The Enemy of the Good

Recently, the director of the National Institute on Drug Abuse (NIDA), Dr. Nora Volkow, wrote an essay critiquing abstinence-only and relapse thinking in addiction treatment.

The unhelpful assumption that abstinence is the only successful outcome of treatment is something the addiction treatment field has struggled with for years. I was encouraged as I read her words asking professionals to “not let the perfect be the enemy of the good” – and instead, to reduce stigma and offer more pragmatic treatment that meets people where they are. I agree that we should take all the good we can get when it comes to reducing adverse consequences of substance use, and the science does, too.

I read this essay while eating my lunch exactly 40 days into the new year. For the first 38 days of 2022, I had done what I had announced to my family as I polished off a big piece of chocolate cake on New Year’s Eve. I was going to commit to my fitness in the new year by doing one 10-minute “crush your core” workout every day. I told my family I was soon going to be well on my way to the workout’s promise of abs of steel.

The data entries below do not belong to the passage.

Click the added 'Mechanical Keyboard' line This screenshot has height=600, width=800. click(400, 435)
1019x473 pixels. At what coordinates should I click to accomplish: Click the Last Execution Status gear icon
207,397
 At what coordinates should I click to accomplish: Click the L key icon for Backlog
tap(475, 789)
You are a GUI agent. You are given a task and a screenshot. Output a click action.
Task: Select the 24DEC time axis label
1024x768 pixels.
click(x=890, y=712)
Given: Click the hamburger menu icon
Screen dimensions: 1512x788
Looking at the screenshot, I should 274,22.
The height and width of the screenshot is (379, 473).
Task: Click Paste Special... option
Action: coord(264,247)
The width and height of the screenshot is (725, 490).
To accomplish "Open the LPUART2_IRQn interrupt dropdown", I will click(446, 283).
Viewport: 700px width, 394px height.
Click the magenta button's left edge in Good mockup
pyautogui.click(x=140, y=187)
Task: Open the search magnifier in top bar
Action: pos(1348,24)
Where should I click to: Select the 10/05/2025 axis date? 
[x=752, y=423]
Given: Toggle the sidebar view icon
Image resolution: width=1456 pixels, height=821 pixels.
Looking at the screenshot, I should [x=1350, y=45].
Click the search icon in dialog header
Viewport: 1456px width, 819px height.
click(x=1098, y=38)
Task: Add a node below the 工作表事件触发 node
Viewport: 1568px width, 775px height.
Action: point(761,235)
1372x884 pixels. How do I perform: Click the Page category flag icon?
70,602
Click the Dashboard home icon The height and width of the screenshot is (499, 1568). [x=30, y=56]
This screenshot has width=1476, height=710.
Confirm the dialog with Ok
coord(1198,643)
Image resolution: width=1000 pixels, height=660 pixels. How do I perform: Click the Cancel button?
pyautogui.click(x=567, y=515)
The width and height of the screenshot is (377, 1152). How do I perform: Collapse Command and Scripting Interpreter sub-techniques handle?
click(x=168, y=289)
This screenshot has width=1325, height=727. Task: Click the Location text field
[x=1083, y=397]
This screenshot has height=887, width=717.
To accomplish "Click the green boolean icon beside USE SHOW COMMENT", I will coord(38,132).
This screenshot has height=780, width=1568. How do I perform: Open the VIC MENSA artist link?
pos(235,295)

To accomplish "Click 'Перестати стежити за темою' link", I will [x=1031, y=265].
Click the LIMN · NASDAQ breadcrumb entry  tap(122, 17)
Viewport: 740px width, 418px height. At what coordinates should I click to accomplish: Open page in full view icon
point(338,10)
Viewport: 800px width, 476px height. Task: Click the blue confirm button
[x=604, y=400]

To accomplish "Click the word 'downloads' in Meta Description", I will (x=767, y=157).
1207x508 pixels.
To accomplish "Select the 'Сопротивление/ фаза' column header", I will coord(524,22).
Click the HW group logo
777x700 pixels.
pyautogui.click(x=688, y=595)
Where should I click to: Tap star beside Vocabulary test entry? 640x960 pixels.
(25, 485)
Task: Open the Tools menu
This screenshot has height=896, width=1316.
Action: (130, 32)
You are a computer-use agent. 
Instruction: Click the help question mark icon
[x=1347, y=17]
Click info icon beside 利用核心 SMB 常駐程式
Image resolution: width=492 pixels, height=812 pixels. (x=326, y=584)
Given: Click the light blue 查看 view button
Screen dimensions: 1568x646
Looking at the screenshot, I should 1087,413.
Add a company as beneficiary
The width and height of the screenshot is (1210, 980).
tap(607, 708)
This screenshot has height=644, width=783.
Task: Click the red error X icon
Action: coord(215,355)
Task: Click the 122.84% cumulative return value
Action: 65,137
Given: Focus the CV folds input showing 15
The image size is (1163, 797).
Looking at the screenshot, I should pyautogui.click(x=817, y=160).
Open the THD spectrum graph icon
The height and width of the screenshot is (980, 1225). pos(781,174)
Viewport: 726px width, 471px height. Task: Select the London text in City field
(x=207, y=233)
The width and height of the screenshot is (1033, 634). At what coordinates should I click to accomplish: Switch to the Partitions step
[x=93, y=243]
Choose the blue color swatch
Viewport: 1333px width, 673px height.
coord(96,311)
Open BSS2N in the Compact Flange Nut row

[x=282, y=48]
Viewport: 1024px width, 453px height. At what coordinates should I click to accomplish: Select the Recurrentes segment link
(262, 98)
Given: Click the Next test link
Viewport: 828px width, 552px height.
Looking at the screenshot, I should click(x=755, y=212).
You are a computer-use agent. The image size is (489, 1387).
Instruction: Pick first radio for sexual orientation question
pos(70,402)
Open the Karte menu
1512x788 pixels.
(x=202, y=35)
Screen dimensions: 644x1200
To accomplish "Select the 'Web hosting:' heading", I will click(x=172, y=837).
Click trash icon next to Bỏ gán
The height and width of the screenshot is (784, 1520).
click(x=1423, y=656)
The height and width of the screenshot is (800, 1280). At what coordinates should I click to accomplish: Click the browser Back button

But one Tuesday (day 39 of this new year), I didn’t crush. I didn’t even crunch. If I am being completely honest, I likely didn’t flex a single core muscle the whole day. I was gloomy about it because I had opened my email to find a message from my fitness program telling me my streak of consistent workout days had ended. The email showed a calendar with a big empty white space over Tuesday. Bright blue dots covered the 38 days before. I felt crummy. I thought about eating ice cream for lunch instead of a sandwich. I considered deleting the app and forgetting about having abs made of anything other than soft, chocolate ice cream.

Then I read this essay from Dr. Volkow. For fun (recognizing the similarities that span all types of behavior change), I replaced key terms related to substance use and abstinence with “crushing your core.” Here’s a snippet of the modified essay, tailored to my own experience:

But as long as [core crushing] is only regarded as successful if it produces [consistent core crushing without ever skipping a single day], then even one-time lapses can trigger unnecessary guilt, shame and hopelessness. If an individual feels like they are bad, weak or wrong for [not crushing their core one single day after a period of daily, consistent core crushing], it could potentially make it more likely for those [days skipping core crushing] to become more frequent…

Shoot. I had mistakenly fallen into the unhelpful, black-and-white, relapse thinking pattern. I had let perfect become the enemy of the good.